Even further down the road, Tai said Virgin would like to get into the space hotel business.

Nevada-based Bigelow Aerospace may well be the company providing the infrastructure for that hotel. In fact, Lauer said transportation to Bigelow-built orbital destinations may well be a major driver for the rest of the personal spaceflight industry.

"Mr. Bigelow could be the largest buyer in the world within 10 years, maybe even within five years," Lauer said.

Of course, Lauer and his colleagues in the industry are far from objective commentators on the space tourism industry's prospects. David Livingston, a business consultant and professor who also covers the industry as a talk-radio host on "The Space Show," told that the hype can sometimes get overwhelming.

"You talk to people in the real world — they don't have any respect for this industry," he said.

Some studies have estimated the potential annual market for space tourism at more than $1 billion, but taking advantage of that market requires taking high risks and investing millions or billions of dollars. "If I went by business fundamentals, I'd have a hard time with a lot that's going on in this community," Livingston said.
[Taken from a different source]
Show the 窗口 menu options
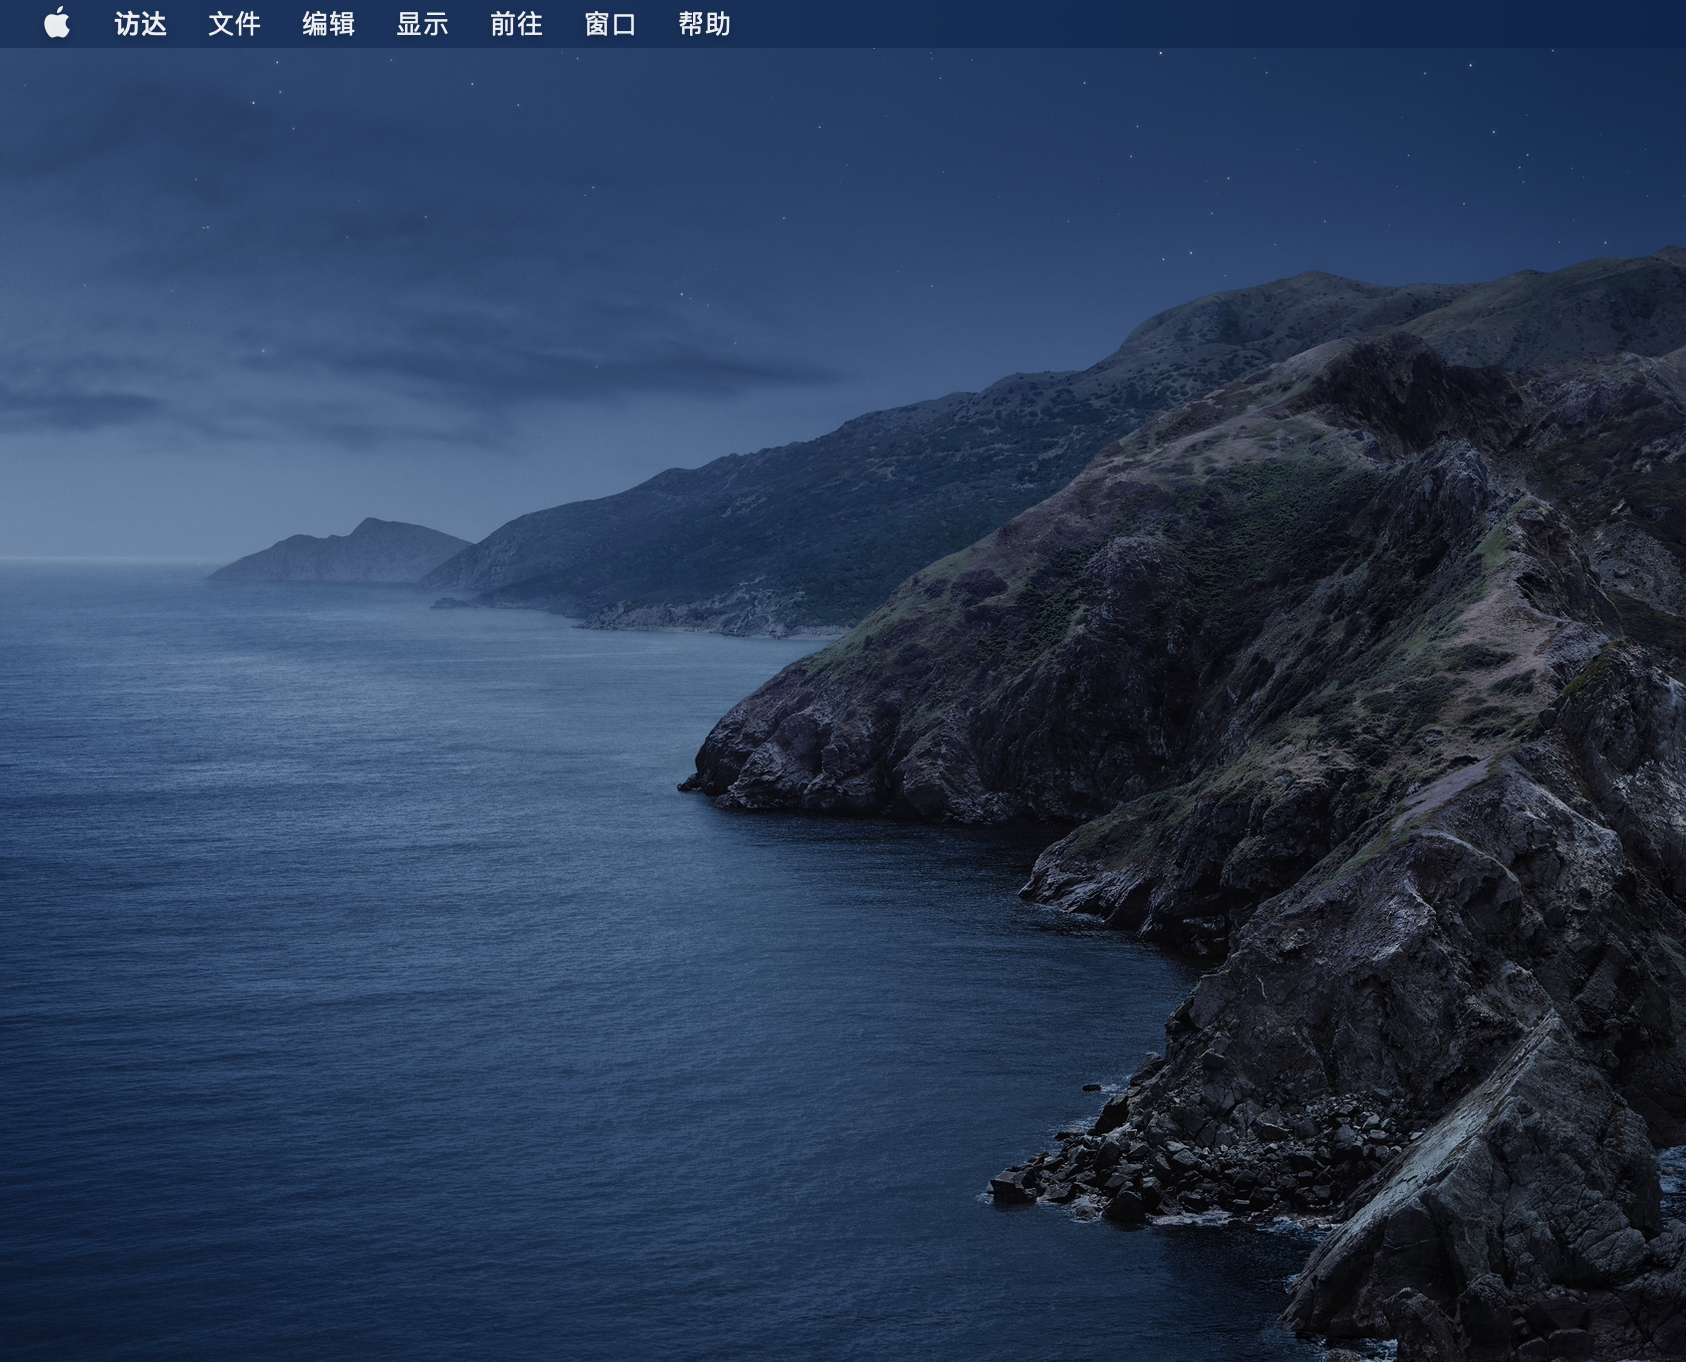This screenshot has width=1686, height=1362. [x=610, y=24]
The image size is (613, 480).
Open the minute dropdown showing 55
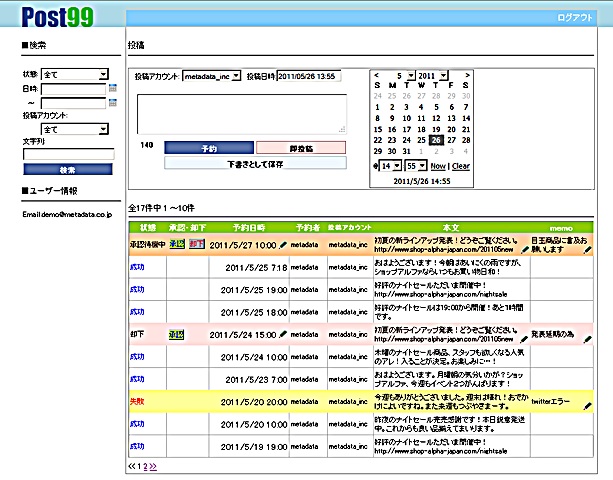[416, 165]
However, he said the space tourism industry may have a "secret weapon" to draw upon: deep-pocketed entrepreneurs who have the money and the sheer will to turn space travel into a real business. Many of them, such as Blue Origin's Bezos and SpaceX's Musk, have already navigated their way through the ups and downs of the dot-com industry — and have made millions for investors in the process.

"These guys see only success, no matter what's in front of them," he said. "They're not normal businessmen and women. ... These guys don't understand defeat. I think you'd be a fool to bet against them."

Livingston predicted that there would be a shake-out in the marketplace, with less successful players quietly fading away. But he expected the survivors to turn a profit, and turn the final frontier into a true destination for tourists. And he predicted that it won't take all that long.

"All of this is going to unfold in two to four years," Livingston said. "So if you have a decent memory, you can hold me accountable for what I'm saying."